An example of this membership function, for one of our temperature sensors (EC-250) and the Seabird37 conductivity, temperature and pressure sensors, is shown in Figure 2. Here, S (small), M (medium) and L (large) refer to the error introduced in the sensor output by this parameter, time since last maintenance.

Figure 2.

Figure 2.

Membership function for the parameter, time since last maintenance, for a number of sensors used in the TasMAN network.

The shape chosen for the membership functions reflects the observation that measurement quality from our marine sensors appears to plateau at various stages as it degrades. Figure 3 shows a conductivity time series where this plateau effect is prominent. The reason for the plateau behavior is not clear but may be a result of the growth of different organisms on the sensor (e.g., initially algae, followed later by shellfish).

Figure 3.

Figure 3.

Conductivity data, at a depth of one meter at the CSIRO Wharf, showing an example of a plateau followed by a drop in sensor data quality.

4.1.3. Rate of Change of Output Values

The rate of change of the sensor values (RoC(t) = x(t) − x(t−1)) was used as an input. Given the large-scale physical processes under study, rapid changes in sensor output are typically due to faulty sensors and not to sudden changes in the environment (e.g., given the high specific heat capacity of water and the large volume present, it is unlikely that water temperature in the estuary would rise by 1 °C over 5 min). Instead, typical timescales for changes in physical parameters are hours or days.

4.1.4. Node Differences QA/QC

Node differences QA/QC compares the observations of individual sensors (of the same type) co-located within the same node and identifies any large discrepancies. The output from this process is used to modify the overall data quality assessment at the sensor level. The modification could be either downwards or upwards. For example, if all sensors in the node have recorded a decrease of 2 °C in water temperature in the past 30 min, then it may indicate an event at this location and we can have more confidence in the data from the individual sensors. However, if only one sensor records this decrease, it is suggestive of a fault with that sensor.

Where there are only two sensor locations on a node, the percentage difference between the sensor readings could be used as the metric for Node QA/QC. In cases with more than two sensors it would be preferable to compare the sensor reading with the mean of other sensors on the same node. Table 1 shows the characteristics of a membership function for a case where there are two sensors of the same type at the same node location.

Table 1.

Membership functions for the parameters contributing to data quality.

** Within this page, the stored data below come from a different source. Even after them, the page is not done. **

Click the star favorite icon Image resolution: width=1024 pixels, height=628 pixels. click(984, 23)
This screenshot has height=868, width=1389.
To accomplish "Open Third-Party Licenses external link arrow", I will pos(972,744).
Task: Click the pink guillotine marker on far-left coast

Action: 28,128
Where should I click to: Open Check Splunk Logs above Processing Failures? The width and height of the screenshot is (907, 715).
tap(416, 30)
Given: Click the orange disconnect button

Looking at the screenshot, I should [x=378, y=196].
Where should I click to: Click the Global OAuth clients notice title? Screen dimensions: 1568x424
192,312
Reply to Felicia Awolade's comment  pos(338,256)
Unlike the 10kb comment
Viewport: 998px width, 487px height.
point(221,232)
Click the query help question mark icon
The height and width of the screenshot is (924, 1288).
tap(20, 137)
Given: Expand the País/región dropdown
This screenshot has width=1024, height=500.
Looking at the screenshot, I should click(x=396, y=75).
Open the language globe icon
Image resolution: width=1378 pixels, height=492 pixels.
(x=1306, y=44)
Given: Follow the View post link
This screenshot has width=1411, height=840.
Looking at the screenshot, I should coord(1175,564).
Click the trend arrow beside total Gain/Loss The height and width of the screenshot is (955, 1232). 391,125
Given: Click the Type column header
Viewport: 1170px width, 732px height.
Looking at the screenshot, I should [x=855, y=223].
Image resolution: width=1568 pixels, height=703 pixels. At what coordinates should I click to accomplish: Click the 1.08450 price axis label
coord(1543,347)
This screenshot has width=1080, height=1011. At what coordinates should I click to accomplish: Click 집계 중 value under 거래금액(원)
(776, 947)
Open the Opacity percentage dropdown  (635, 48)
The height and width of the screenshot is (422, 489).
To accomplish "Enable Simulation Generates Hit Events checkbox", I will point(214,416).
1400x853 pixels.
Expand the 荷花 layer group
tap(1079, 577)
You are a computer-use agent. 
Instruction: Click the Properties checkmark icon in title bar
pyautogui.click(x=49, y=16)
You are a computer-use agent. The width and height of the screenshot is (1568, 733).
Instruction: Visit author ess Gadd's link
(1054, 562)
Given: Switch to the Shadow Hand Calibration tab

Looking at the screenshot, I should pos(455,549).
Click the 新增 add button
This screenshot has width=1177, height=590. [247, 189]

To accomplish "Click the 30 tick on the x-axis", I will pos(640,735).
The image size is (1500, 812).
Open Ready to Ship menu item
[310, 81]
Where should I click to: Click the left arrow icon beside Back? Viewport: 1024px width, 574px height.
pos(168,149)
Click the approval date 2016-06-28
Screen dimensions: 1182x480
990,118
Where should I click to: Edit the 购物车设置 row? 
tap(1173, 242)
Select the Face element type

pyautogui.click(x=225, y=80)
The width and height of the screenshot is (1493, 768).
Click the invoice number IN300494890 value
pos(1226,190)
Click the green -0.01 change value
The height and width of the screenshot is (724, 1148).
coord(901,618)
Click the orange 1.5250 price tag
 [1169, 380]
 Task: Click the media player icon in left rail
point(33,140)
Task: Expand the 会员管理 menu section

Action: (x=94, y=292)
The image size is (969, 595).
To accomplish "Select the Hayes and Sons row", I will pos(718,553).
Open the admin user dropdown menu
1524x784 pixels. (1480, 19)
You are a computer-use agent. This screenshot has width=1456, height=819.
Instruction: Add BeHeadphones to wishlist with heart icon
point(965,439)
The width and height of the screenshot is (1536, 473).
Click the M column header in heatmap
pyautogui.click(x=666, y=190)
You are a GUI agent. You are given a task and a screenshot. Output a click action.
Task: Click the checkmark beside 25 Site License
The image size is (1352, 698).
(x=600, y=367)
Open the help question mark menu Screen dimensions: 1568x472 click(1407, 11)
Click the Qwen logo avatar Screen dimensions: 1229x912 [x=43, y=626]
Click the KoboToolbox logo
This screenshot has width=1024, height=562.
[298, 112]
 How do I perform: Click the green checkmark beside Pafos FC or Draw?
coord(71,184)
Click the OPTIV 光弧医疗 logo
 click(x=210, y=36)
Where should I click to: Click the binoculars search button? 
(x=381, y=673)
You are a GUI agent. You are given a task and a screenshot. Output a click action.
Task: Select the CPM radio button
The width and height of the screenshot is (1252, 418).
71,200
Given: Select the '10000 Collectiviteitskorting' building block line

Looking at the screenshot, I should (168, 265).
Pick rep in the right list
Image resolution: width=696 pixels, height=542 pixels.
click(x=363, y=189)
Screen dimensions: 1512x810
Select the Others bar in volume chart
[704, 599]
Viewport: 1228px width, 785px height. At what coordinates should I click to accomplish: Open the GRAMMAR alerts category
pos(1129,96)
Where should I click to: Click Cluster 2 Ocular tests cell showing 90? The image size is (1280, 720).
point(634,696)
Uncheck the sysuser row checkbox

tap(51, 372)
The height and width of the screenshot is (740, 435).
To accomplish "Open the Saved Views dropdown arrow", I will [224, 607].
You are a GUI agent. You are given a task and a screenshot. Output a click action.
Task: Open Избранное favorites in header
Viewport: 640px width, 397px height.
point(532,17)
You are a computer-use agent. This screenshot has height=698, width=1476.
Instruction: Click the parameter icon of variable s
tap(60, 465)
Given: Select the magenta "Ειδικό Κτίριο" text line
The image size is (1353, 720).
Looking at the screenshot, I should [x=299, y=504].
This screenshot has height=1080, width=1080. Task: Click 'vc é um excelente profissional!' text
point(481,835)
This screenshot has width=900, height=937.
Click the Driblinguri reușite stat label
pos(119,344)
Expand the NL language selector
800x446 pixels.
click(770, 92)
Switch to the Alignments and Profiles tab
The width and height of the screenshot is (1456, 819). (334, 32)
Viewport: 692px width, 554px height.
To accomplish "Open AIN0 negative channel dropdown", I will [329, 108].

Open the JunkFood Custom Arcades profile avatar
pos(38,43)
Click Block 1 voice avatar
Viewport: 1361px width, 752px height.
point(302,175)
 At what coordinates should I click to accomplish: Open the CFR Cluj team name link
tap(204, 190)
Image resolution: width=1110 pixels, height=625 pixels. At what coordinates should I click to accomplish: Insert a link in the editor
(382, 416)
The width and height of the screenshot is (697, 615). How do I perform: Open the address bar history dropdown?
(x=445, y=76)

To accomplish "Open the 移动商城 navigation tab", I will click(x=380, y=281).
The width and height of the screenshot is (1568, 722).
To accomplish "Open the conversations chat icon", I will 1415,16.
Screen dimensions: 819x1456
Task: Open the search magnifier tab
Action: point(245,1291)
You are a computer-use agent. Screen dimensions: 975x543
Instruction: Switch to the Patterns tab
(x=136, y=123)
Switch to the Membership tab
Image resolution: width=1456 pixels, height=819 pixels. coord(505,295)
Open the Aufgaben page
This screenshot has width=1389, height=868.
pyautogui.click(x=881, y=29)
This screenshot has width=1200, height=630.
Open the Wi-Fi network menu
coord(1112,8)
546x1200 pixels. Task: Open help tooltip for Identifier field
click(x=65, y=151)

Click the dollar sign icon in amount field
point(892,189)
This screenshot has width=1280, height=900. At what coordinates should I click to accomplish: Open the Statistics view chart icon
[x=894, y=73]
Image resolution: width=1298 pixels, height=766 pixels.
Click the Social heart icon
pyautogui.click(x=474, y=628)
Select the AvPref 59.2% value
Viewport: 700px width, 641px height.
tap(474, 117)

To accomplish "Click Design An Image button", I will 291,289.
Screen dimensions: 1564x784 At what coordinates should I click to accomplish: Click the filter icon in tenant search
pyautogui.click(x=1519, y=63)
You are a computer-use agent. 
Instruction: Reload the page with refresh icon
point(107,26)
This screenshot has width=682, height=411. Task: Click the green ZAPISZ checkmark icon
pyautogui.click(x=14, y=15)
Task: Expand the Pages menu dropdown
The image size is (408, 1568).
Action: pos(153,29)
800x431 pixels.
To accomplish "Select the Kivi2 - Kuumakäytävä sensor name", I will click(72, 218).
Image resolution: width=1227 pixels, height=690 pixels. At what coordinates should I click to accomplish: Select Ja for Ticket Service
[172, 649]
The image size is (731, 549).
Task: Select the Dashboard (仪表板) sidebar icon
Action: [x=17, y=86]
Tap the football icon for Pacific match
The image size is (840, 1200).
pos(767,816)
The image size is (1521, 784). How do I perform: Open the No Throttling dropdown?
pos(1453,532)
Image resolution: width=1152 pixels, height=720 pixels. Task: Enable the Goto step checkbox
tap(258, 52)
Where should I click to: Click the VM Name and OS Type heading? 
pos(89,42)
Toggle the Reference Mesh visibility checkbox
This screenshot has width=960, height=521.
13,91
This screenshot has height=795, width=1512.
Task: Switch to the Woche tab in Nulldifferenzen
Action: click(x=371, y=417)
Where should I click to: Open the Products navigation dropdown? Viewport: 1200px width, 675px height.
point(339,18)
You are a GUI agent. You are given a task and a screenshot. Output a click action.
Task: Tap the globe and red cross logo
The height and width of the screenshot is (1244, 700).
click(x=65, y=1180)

Parameter Small Small → Medium Medium Medium → Large Large
Rate of change of temperature (°C/min) <0.03 0.03 to 0.05 0.05 to 0.07 0.07 to 0.11 >0.11
Rate of change of conductivity (μS/min) <50 50 to 100 100 to 150 150 to 250 >250
Time since last calibration (days) <360 360 to 540 n/a 540 to 720 >720
Time since last maintenance (days): all temperature sensors, SBE37 conductivity and pressure sensors <60 60 to 120 120 to 150 150 to 210 >210
Time since last maintenance (days): EC-250 conductivity sensor <28 28 to 45 45 to 65 65 to 80 >80
Percentage difference between sensor readings <1.5% 1.5% to 3.5% 3.5% to 6.5% 6.5% to 10.5% >10.5%

This approach should be modified depending on the system under study. In the results presented below, the water body was well-mixed and data at the two sensors would be expected to be similar, despite their different depths. However, layering typically occurs in estuaries with warmer, less brackish water near the surface and cooler, more brackish water at depth. For these cases, it may be preferable to calculate water density from sensor readings at each depth and use these to check that the measured water column was hydrostatically stable. Contrastingly, a statistical model of the relationship between the two sensors in the stratified water column could be utilized as a quality metric. The model could be developed from training data and the metric could represent the difference between the model prediction and actual different between the two sensors.

4.1.5. Cumulative Rate of Change of Output Values

For the case of the “rate of change” parameter in Equation (1), a further membership function was needed. A sudden spike in a parameter (e.g., temperature) may be followed by a gradual decline back to its previous level. In this instance, the automated QA/QC system would detect the spike and associate a large error with it, but would not associate a large error with the subsequent readings (as the rate of change was small on each occasion). To address this issue, a cumulative rate of change function was introduced to retain some memory of previous rates of change. For the first measurement, the cumulative rate of change (cRoC) membership function was equal to the RoC function. For a following data point, at timestep t, it was calculated via:

if(RoCsmall (t)+0.5×RoCmedium (t))<(cRoCsmall (t1)+0.5×cRoCmedium (t1))thencRoCi (t)=RoCi (t)elsecRoCi (t)=(1k)×RoCi (t)+k×cRoCi (t1)i=small,medium,large (1)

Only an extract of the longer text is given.